[start]

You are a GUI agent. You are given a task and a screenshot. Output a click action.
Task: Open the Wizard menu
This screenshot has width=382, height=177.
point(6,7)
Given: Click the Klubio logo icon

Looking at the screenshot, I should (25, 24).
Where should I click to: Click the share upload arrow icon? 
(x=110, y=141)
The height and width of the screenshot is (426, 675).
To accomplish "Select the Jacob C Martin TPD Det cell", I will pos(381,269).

[end]
[start]

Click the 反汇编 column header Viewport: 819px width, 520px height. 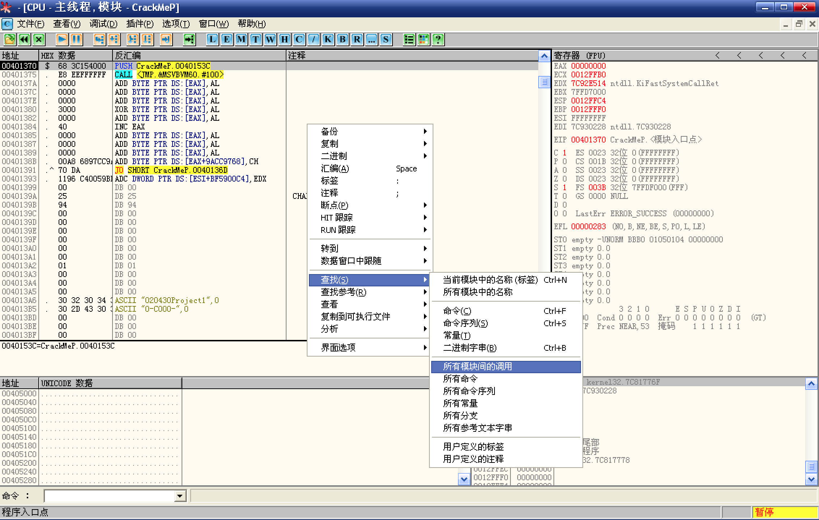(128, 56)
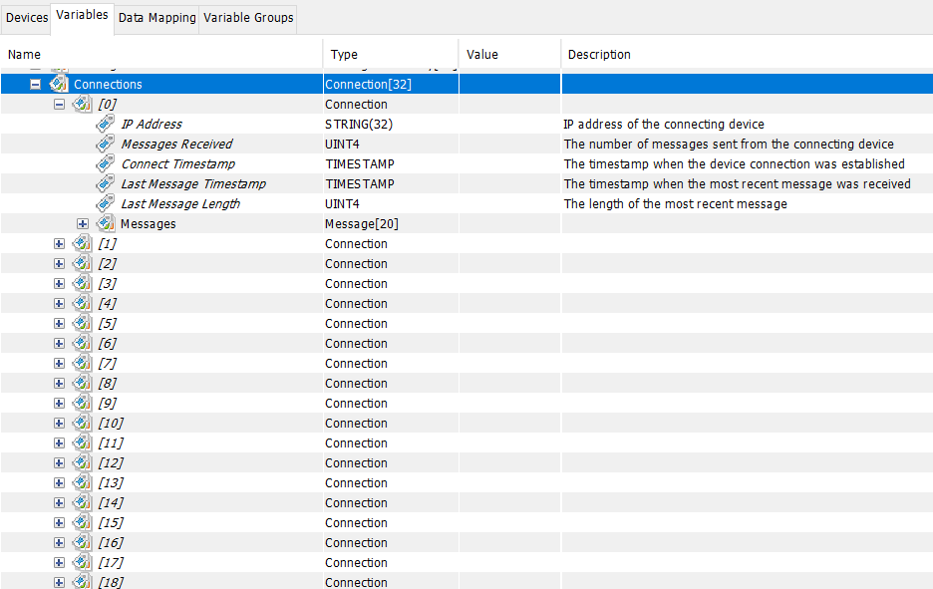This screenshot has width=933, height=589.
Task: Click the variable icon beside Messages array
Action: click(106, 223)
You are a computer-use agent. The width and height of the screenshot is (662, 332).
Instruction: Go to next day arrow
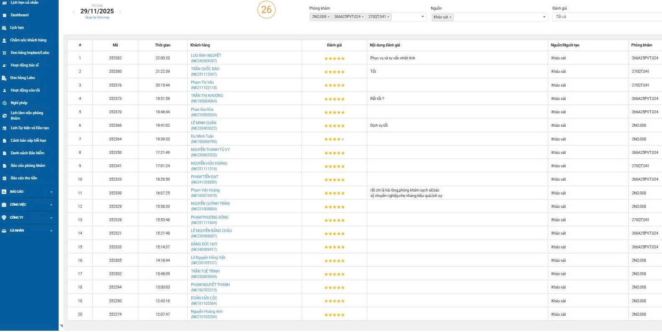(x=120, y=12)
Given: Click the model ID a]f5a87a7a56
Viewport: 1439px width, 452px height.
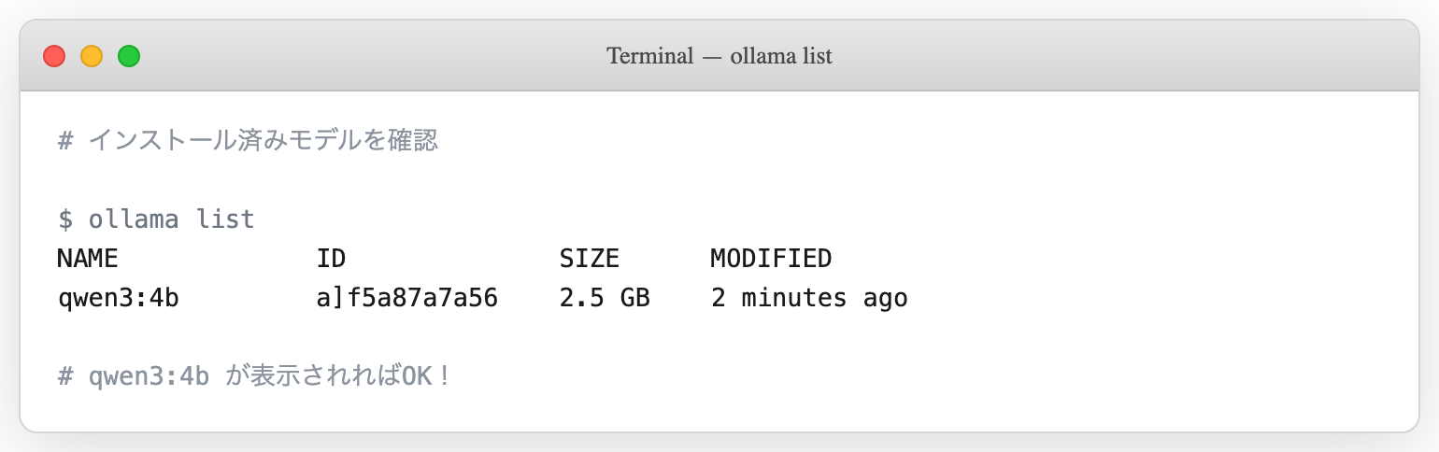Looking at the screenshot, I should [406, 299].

[end]
[start]

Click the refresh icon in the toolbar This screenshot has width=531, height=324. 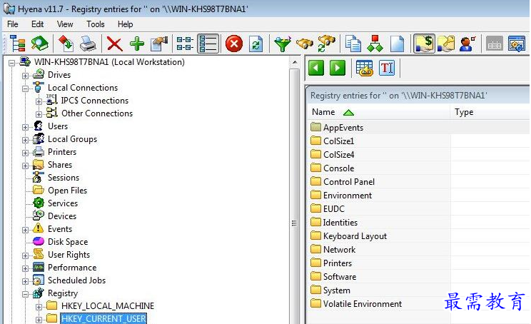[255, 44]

[end]

* **SET TASK**
Could you copy out, word for word, the lines from the one containing "You are a GUI" through the one containing "(x=110, y=141)", including both of those lines?

* **SOLUTION TO THE EXERCISE**
You are a GUI agent. You are given a task and a screenshot. Output a click action.
Task: Open the Wizard menu
This screenshot has width=382, height=177.
point(6,7)
Given: Click the Klubio logo icon

Looking at the screenshot, I should (25, 24).
Where should I click to: Click the share upload arrow icon? 
(x=110, y=141)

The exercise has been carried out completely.